Besides McDonald’s, Omise has attracted a host of big-name clients in Thailand, such as King Power, the duty-free retail monopoly, and True Corp., the country’s second-largest mobile carrier.
India and Indonesia
After Binance US-dollar stable coin BUSD, Harmony has launched a fully audited and fiat-backed stable coin with Indonesia’s Rupiah Token. Rupiah tokens on Harmony will enable real-time settlement for cross-border payments.
Launching an Indonesian fiat-backed stable coin builds upon Harmony’s cross-border payments strategy, allowing local fintech and remittance companies to leverage these stable coins for global payments. These stable coins are fully-regulated and have fiat on/off-ramp support through digital asset exchanges and local partners.

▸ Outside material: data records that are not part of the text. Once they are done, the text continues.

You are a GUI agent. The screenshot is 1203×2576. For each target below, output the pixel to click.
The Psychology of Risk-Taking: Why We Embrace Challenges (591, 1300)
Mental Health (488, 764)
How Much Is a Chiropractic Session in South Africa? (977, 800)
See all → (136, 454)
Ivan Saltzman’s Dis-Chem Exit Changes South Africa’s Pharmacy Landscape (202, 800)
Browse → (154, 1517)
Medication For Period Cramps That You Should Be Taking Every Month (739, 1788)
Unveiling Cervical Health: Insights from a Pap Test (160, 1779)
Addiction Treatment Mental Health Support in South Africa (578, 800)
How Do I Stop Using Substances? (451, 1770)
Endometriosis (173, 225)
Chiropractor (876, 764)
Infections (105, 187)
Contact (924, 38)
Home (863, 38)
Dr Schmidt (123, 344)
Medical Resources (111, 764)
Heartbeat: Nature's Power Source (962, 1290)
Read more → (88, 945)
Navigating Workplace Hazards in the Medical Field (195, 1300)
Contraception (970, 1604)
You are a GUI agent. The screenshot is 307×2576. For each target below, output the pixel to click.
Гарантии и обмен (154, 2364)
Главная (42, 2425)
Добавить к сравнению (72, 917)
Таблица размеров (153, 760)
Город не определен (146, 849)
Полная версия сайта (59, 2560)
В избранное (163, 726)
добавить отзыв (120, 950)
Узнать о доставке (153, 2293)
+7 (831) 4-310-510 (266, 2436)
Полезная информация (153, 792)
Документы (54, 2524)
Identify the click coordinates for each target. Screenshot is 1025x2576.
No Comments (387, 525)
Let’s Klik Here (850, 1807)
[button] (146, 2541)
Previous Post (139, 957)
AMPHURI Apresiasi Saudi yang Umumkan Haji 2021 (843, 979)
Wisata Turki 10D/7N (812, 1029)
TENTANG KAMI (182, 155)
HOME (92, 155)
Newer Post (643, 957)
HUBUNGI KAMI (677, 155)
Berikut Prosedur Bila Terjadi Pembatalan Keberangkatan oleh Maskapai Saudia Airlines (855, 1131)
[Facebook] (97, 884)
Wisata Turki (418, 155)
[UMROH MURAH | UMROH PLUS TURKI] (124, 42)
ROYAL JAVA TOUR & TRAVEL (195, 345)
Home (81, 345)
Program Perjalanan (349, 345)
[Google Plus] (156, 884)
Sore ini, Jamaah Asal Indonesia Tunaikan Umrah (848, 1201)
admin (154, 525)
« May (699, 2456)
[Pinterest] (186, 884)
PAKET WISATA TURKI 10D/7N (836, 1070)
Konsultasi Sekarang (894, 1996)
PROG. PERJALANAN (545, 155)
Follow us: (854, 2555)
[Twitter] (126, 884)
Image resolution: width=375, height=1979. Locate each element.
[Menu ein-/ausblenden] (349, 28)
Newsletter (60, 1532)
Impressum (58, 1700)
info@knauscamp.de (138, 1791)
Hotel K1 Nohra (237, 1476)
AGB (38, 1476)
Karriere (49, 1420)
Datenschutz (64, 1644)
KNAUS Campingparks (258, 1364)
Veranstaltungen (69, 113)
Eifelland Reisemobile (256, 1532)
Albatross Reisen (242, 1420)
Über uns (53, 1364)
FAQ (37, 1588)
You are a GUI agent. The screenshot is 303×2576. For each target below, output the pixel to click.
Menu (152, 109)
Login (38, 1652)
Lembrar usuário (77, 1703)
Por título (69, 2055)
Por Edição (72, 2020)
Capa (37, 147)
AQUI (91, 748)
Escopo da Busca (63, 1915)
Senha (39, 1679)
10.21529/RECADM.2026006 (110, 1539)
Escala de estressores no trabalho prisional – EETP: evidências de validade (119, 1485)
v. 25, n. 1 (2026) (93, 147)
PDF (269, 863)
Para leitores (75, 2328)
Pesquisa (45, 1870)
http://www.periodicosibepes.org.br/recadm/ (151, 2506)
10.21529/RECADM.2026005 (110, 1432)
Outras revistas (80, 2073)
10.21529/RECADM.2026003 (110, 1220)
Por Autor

The Rupiah Token stable coin, is part of Harmony’s MoneyHome project, enabling instant low-fee P2P remittances, with a geographical focus on exchange corridors of Indian and Indonesian remittance markets.
The Silicon-valley project has built notable partnerships in the region with Binance, CoinDCX, WazirX, and Tokocrypto to materialise it’s scope.
Africa
Kamix is a commission-free money transfer application between Europe and Cameroon. The app is multi-purposed to better serve Africans and their diaspora as it features fully integrated mobile money, messaging and marketplace modules designed by Africans, for proud Africans.
With the ambition of its promoters, the Kamix application targets nearly 25 million users and 18% of the money transfer market in Cameroon by 2022.
Summarising what it has worked, and what didn’t, we can see that startups which have achieved small, but important milestones, had a great understanding of the local market, and the geography, while starting with baby steps.
Region-agnostic protocols, or generic products, have failed to structure a product that could be used. There are 100s more startups using crypto to offer banking services, though the market might fail to materialise due to expensive fiat gateways.
Crypto to fiat providers such as MoonPay, SimpleX, and Transak are charging expensive fees (more than 3 per cent) which is not viable for the emerging countries.
Crypto startups, need local partners, which will constitute fiat gateways, and ramp-on/ ramp-off solutions competitive to compete with legacy banking systems.